時候は「霜降」に入りました。
その字の通り、朝晩の冷え込みによって霜が降りるとされるころです。
私の住んでいる名古屋では、まだ霜は見られませんが、山間部や北国では、霜が見られるようになる季節ですね。
冬が近づいていることを、実感する季節でもあります。
七十二候でも、「霜始降(しもはじめてふる)」。
霜がはじめて降りるころ、というそのままの時候の名前ですね。
氷の結晶である霜ですが、昔は空から降ってくると考えられていたので、「降る」の漢字が当てられているのですよね。
たしかに、霜がある風景は、「降りる」と表現するのが、適当なように感じます。
昔の人の感性というのは、ほんとうに美しいですよね。
そういえば、先週はニュースで北海道で初雪の予報が出ていると聞きましたが、ついこの間まで、猛暑猛暑と言っていたはずなのに、季節の移ろいは早いものです。
名古屋では霜はまだ早いですが、それでも、朝晩の気温はずいぶんと下がってきました。
そして、気温よりも秋の深まりを感じさせてくれるのが、昼間が短くなってきたことでしょうか。
「あれ、もうこんなに暗いの?」と感じるほどに、夕方の時間はすぐに暗くなります。
これから冬至に向けて、まだまだ昼間の時間は短くなっていきます。
夜の時間が、長くなる。
下がりゆく気温とともに、その変化は人に内省を促すようでもあります。
明るい昼間の時間が少なくなる分、意識が内に向きやすくなるのでしょうか。
それとも、うだるような暑さが過ぎ去って、寒さを感じるようになると、そうなるのでしょうか。
いずれにしても。
秋の夜長は、人に内省を促してくれるようです。
内省、といっても、そんなに難しく考えることもありませんし、また自分を責めたりする必要もないのでしょう。

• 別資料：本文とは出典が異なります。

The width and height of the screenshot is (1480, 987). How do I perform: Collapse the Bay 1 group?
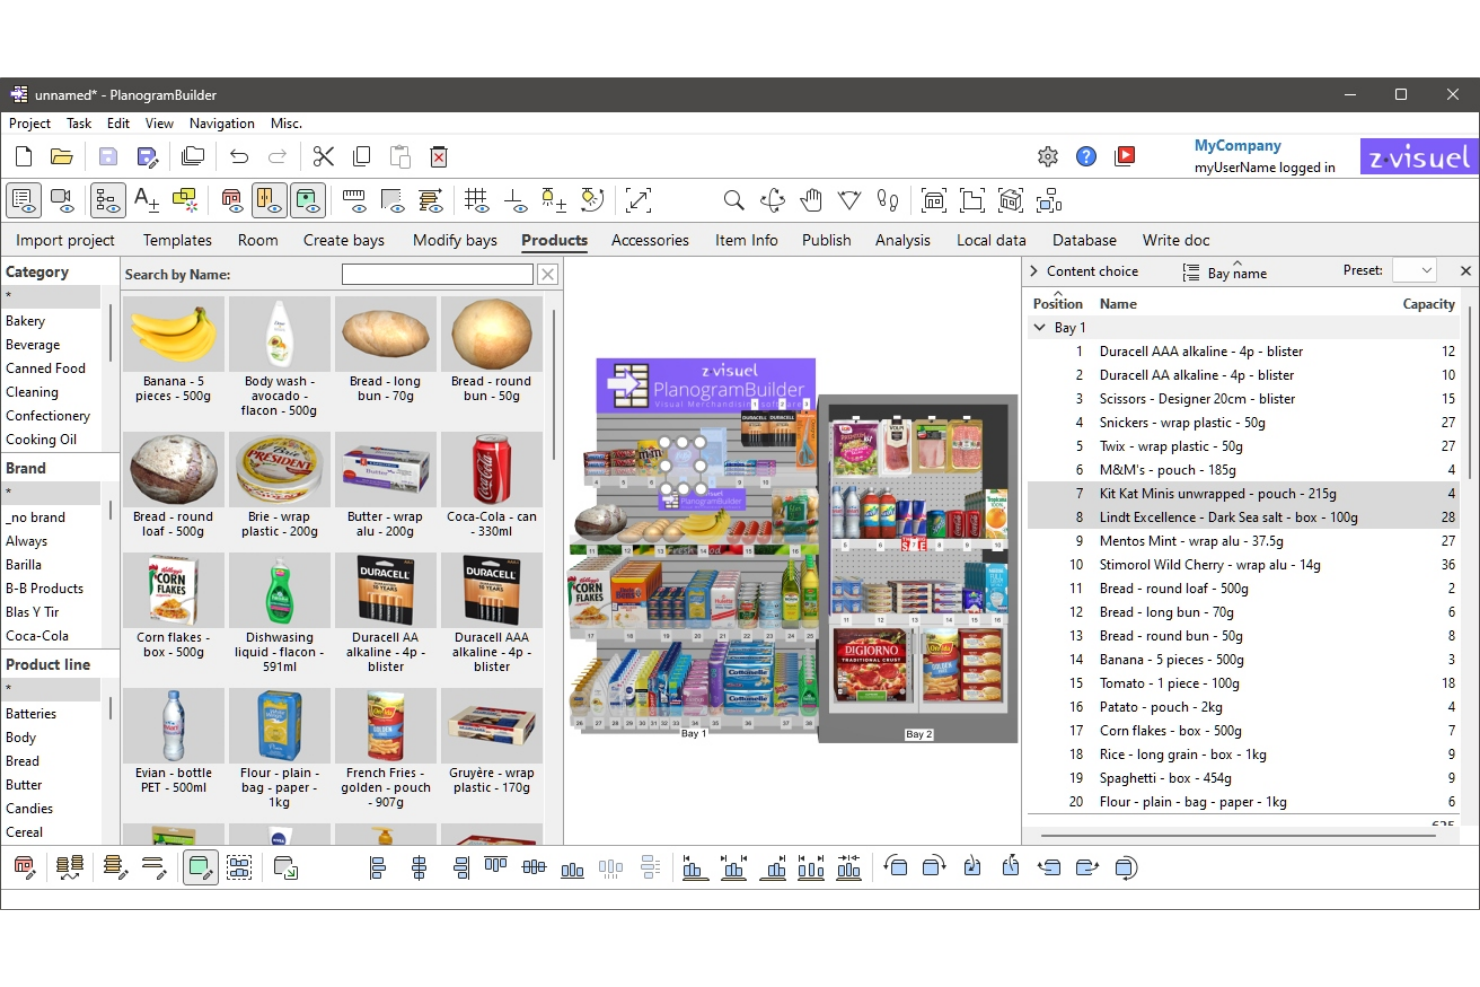tap(1040, 327)
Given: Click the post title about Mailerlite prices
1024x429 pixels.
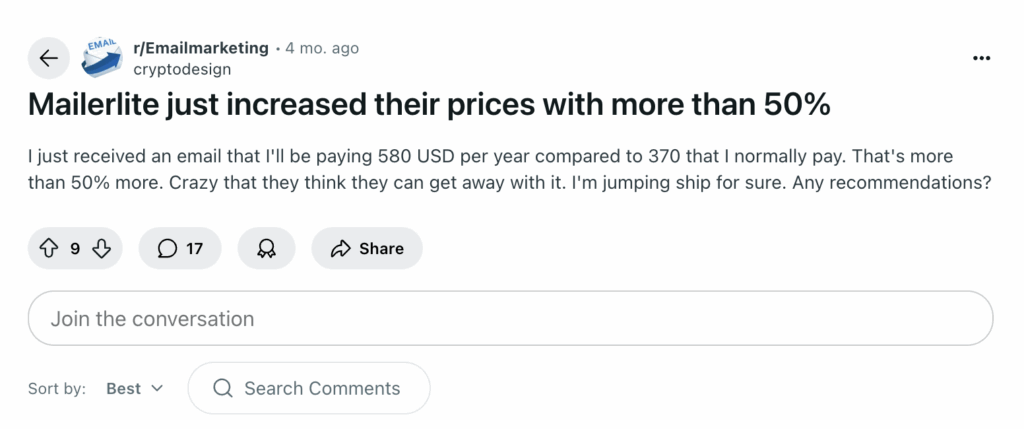Looking at the screenshot, I should tap(428, 105).
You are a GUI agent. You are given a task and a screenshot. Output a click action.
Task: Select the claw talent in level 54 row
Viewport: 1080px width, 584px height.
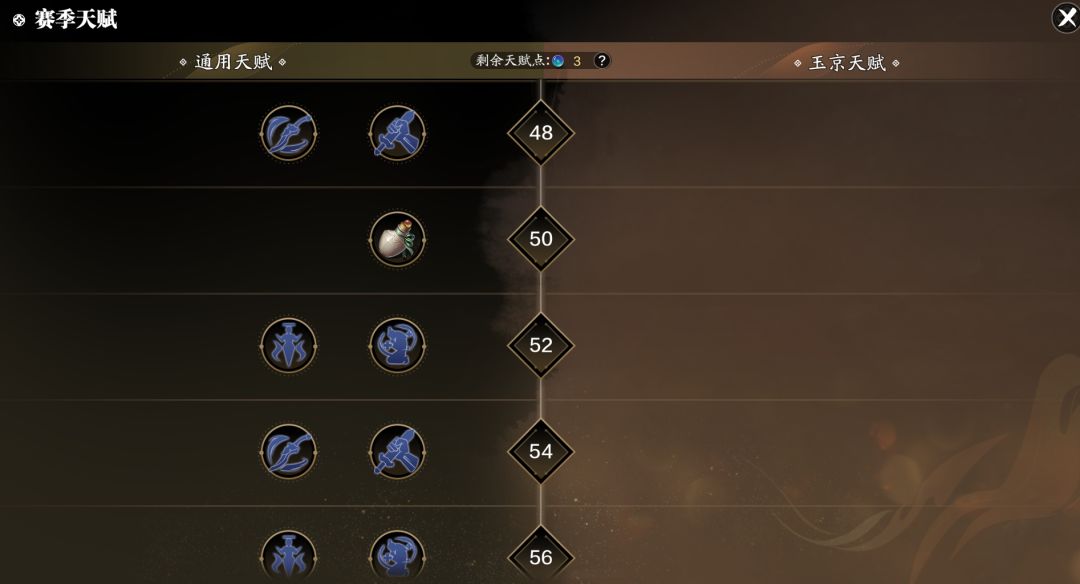[289, 451]
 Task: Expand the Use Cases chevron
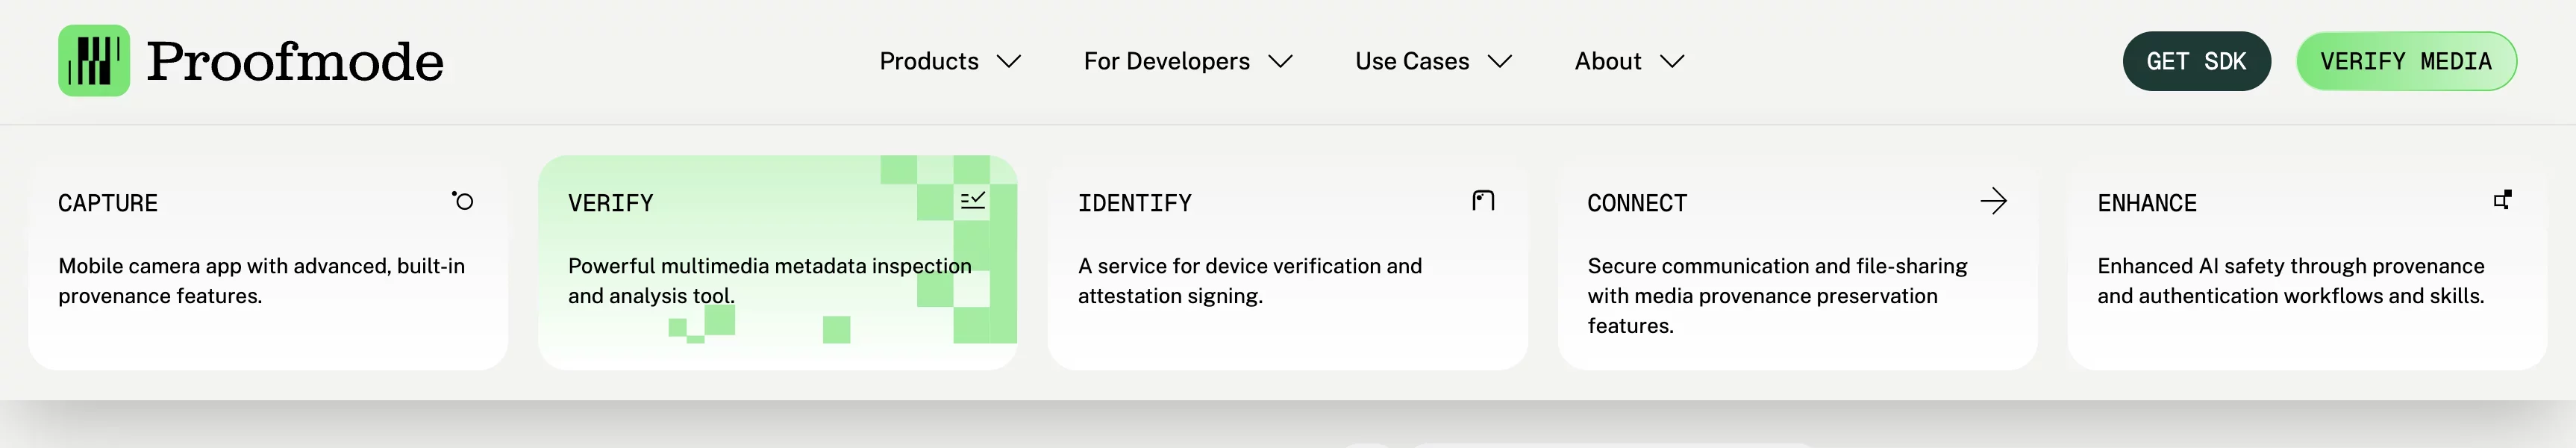pyautogui.click(x=1500, y=62)
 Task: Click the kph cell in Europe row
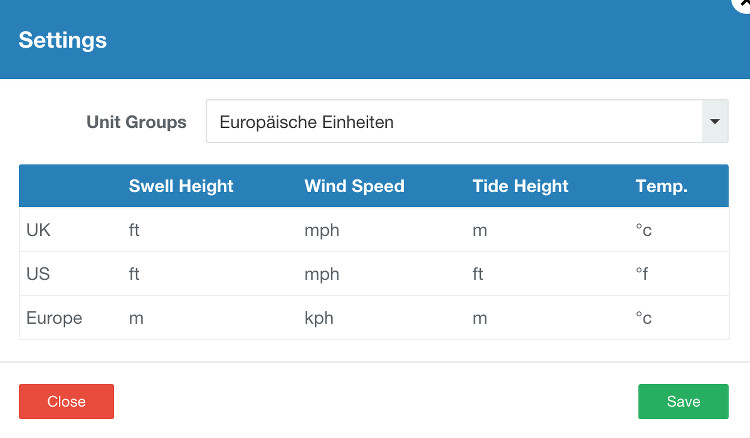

ただただ、これまでよくやってきたね、とねぎらう時間にできれば、それに越したことはありません。
夏の暑さが異常なほどになってきている昨今、その夏を越したことだけでも、ねぎらってあげていいのだと思います。
よくやってきたよね。
おつかれさま。
がんばってきたよね。
そんな言葉を、秋の夜長に自分自身にかけてみてはいかがでしょうか。
さて、気温もずいぶんと下がってきました。
風邪など召されませんよう、どうぞご自愛くださいませ。